September 7: Playing a part in making the world a better place

Playing a part in making the world a better place     #ptsafety  #nursing  #skpoli

[September 7, 2015] 

I am because we are – Ubuntu. This single word represents an ancient African philosophy that embodies the very spirit of what it means to be human. Simply put, Ubuntu is about being kind, fair and generous to those around you. It’s about having a collective respect for human dignity.

Ubuntu speaks to the fact that we are all interconnected and that we do not, and cannot, exist in isolation. Too often we think of ourselves as just individuals.  We forget that everything we do affects those around us. Ubuntu is the understanding that each of us belongs to something greater and that we all have a responsibility and part to play in making the world a better place. It’s about finding a way to be prosperous together.

This simple philosophy encompasses what the labour movement is all about. This value of working together to raise each other up is embedded in the core of trade unionism.

While most associate unions exclusively with collective bargaining on behalf of their members, few are aware of the broader positive impact they have on the overall health and wellbeing of society.

History has proven that when unions are able to achieve fairer wages, benefits, and safer work places for their members, nonunionized workers are positively impacted too. Unions set standards, norms and practices that become generalized throughout the economy, thereby improving earnings and living and working conditions for everyone.

• What to produce:
Copy the passage about Ubuntu between "I am because" and "be prosperous together.", inclusive, renaming "Ubuntu" as "Togetherness" throughout. Rely only on the passage about Ubuntu.

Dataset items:
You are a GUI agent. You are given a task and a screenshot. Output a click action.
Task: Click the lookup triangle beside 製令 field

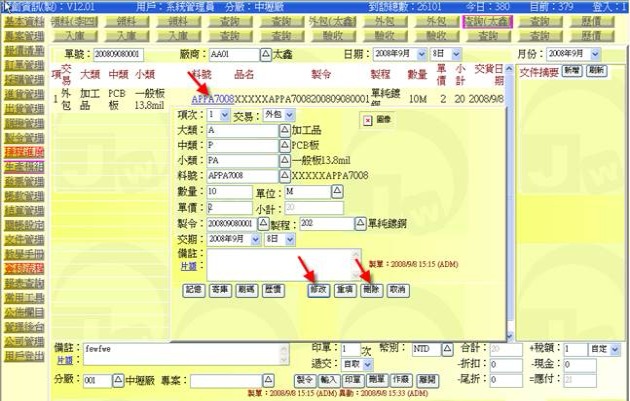[264, 224]
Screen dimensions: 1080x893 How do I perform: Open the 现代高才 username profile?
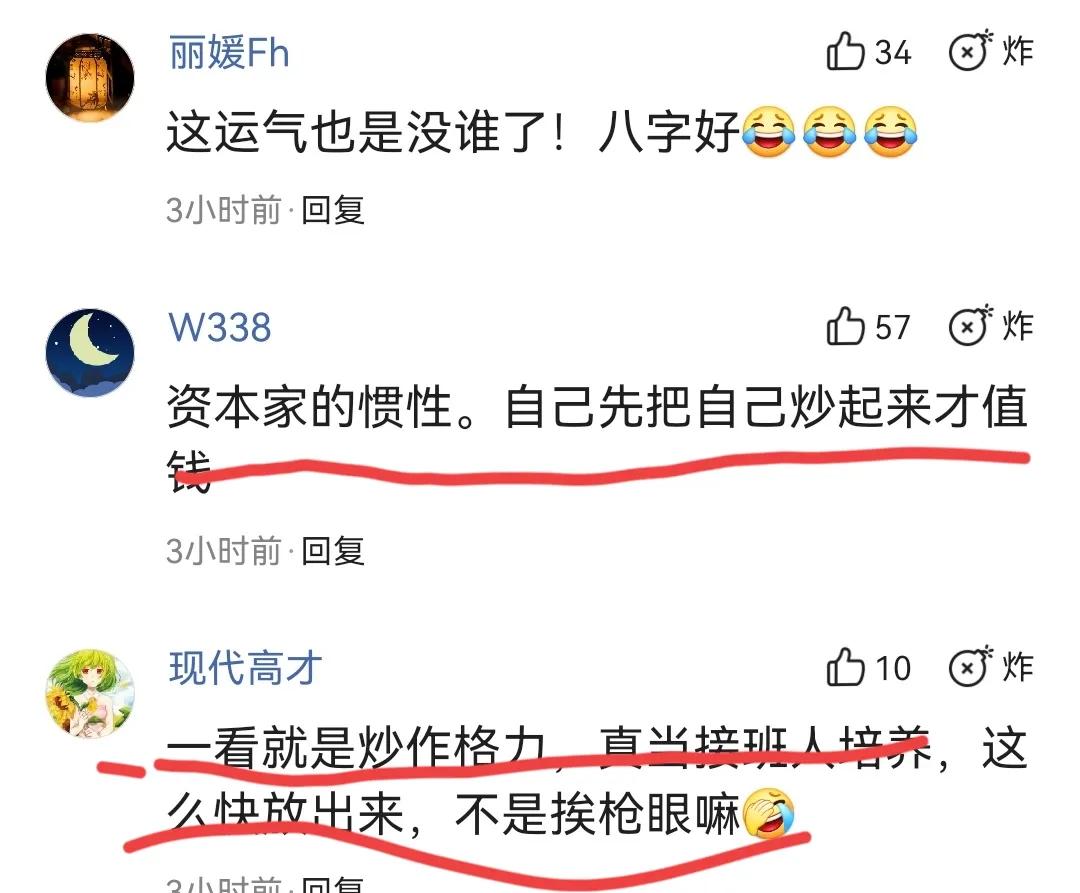point(245,668)
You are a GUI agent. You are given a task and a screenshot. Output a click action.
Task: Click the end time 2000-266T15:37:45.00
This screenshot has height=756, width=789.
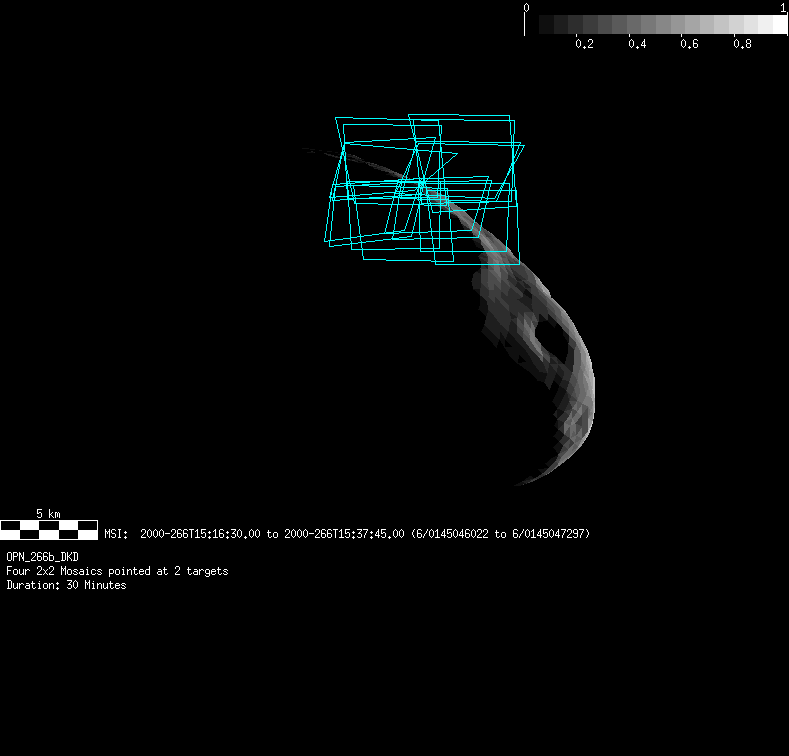click(x=344, y=534)
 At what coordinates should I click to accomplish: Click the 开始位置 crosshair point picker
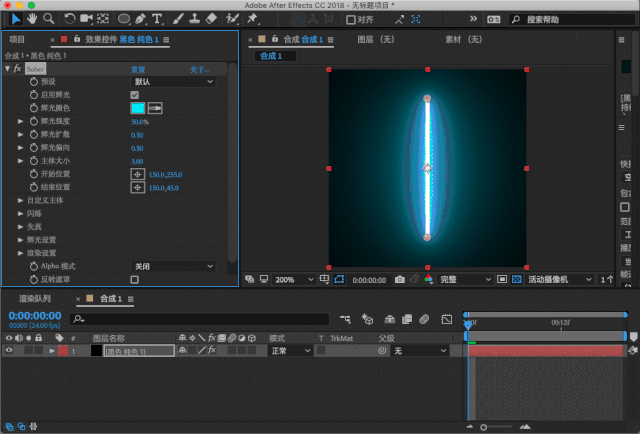point(138,174)
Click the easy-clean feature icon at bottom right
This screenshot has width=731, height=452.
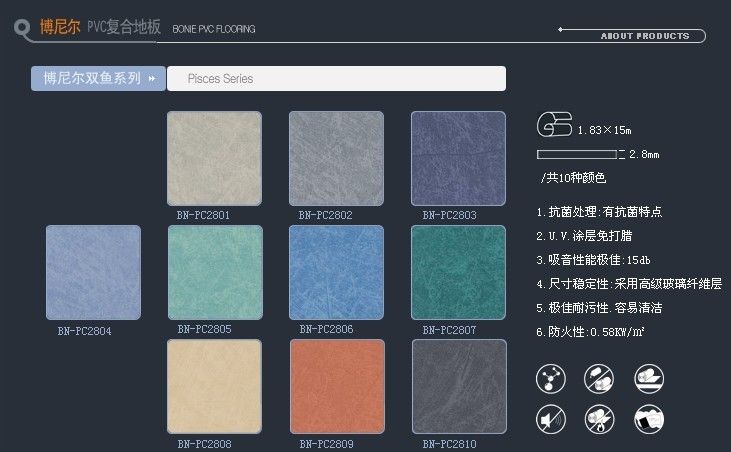tap(649, 418)
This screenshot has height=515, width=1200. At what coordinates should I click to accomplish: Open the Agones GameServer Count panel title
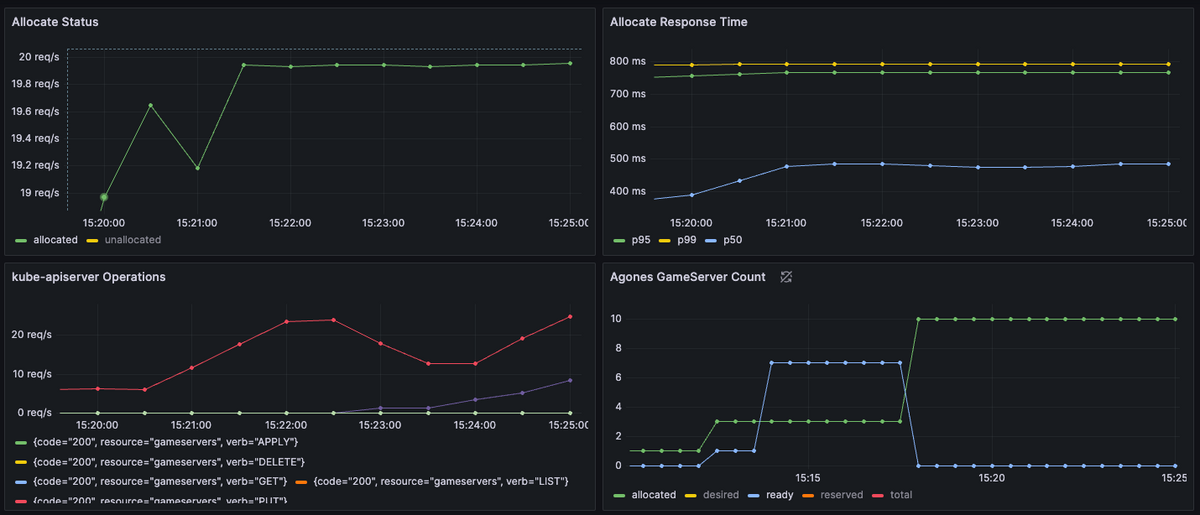pyautogui.click(x=688, y=277)
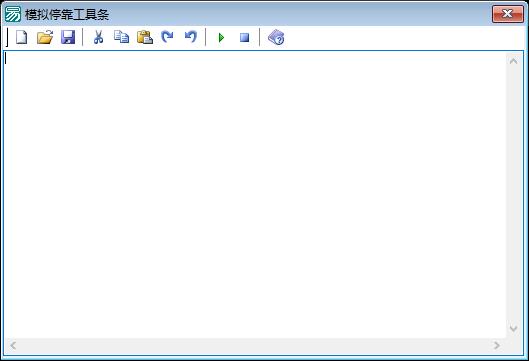The image size is (529, 361).
Task: Click the application icon in title bar
Action: [13, 14]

• Finished exercise:
I am because we are – Togetherness. This single word represents an ancient African philosophy that embodies the very spirit of what it means to be human. Simply put, Togetherness is about being kind, fair and generous to those around you. It’s about having a collective respect for human dignity.

Togetherness speaks to the fact that we are all interconnected and that we do not, and cannot, exist in isolation. Too often we think of ourselves as just individuals.  We forget that everything we do affects those around us. Togetherness is the understanding that each of us belongs to something greater and that we all have a responsibility and part to play in making the world a better place. It’s about finding a way to be prosperous together.